Но тенденциозность калашниковского текста обнажается, когда автора говорит о неосталинских архитектурных опытах. Почему вообще ему нужно говорить именно об этом пласте архитектуры отдельно, в отрыве от стилевой разноголосицы направлений капрома? Кажется, Калашников допускает ту же ошибку, что и Малышев, выстраивая архитектуру вокруг речи, а не речь вокруг архитектуры. Как искусствовед, Калашников не может не заметить, что ничего специфически «сталинского» в этой архитектуре нет, и она переполнена чуждыми историческому сталиансу элементами, но всё равно продолжает настаивать, что эта архитектура — сталинская. Альтернативные объяснения (простейшая цепочка высотное кольцо Москвы — высотка — сталинская высотка) автору в голову не приходят. Он вообще обходит вниманием программу «высотного кольца Москвы» — что вызывает подозрение, что автор плохо владеет источниками и об этом эпизоде московской строительной политики вообще не знает.

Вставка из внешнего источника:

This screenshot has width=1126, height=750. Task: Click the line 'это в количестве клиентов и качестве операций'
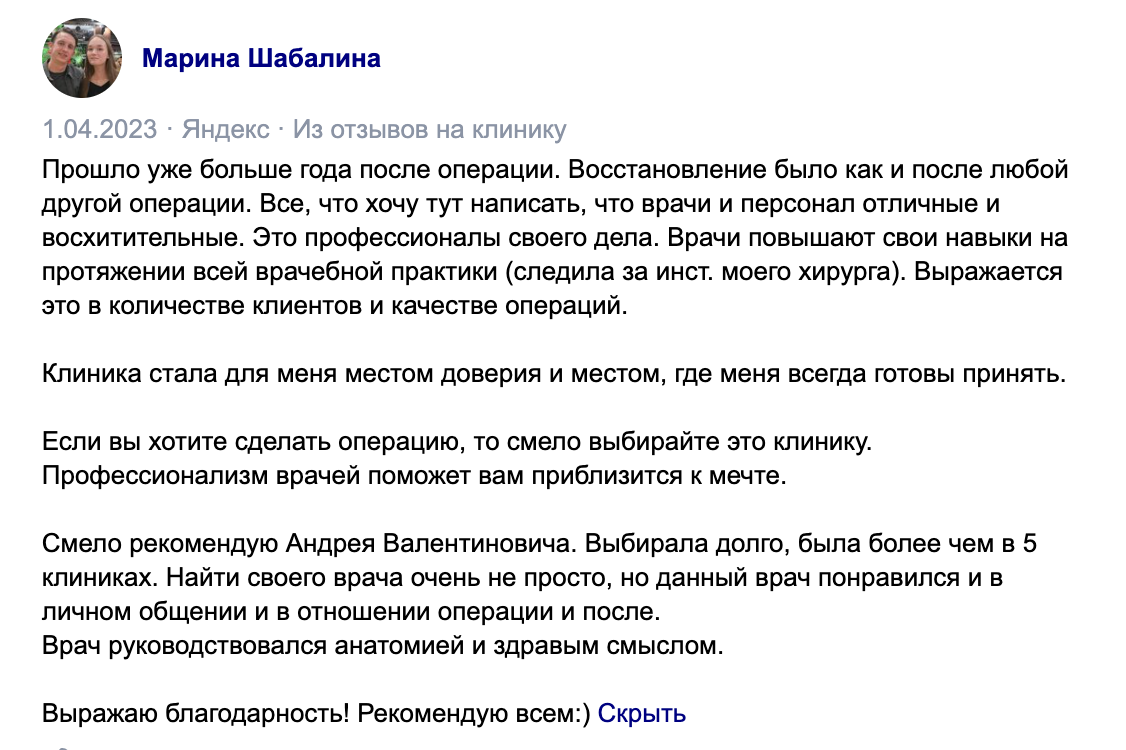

Есть две проблемы, порождающие такого рода схематические истолкования архитектурного процесса. Первая — это плохое владение материалом: мы не говорим о том, что пишущий о тенденциях современной архитектуры должен досконально изучить все крупные региональные школы 1990–2000-х годов, но, поднимая тему московской практики, полезно прочесть не только остроумнейший компендиум статей Г.И. Ревзина, но и и пролистать несколько моспроектовских каталогов.
Вторая проблема — всепобеждающий и неизживаемый культ личности руководителя. Архитектура приписывается воле того или иного высшего государственного чиновника и наделяется теми или иными чертами в зависимости от того, как пишущий относится к этому человеку. Конечно же, архитектурный процесс устроен несравненно сложнее, и пора бы уже отойти от такого примитивного представления о нём. Без внимательного изучения источников отойти от культа личности трудно — очень уж велика инерция речи, слишком укоренена в критике традиция гадания по глазам начальства.
Вот наш призыв: вместо пустопорожних интерпретаций господам авторам надлежит заняться изучением источников — а заодно прекратить воспроизводить культ личности правителя, который в нашей стране в 1956 года, как известно, отменён. Только так можно подняться на уровень теории и, отстранившись, увидеть за деревьями лес.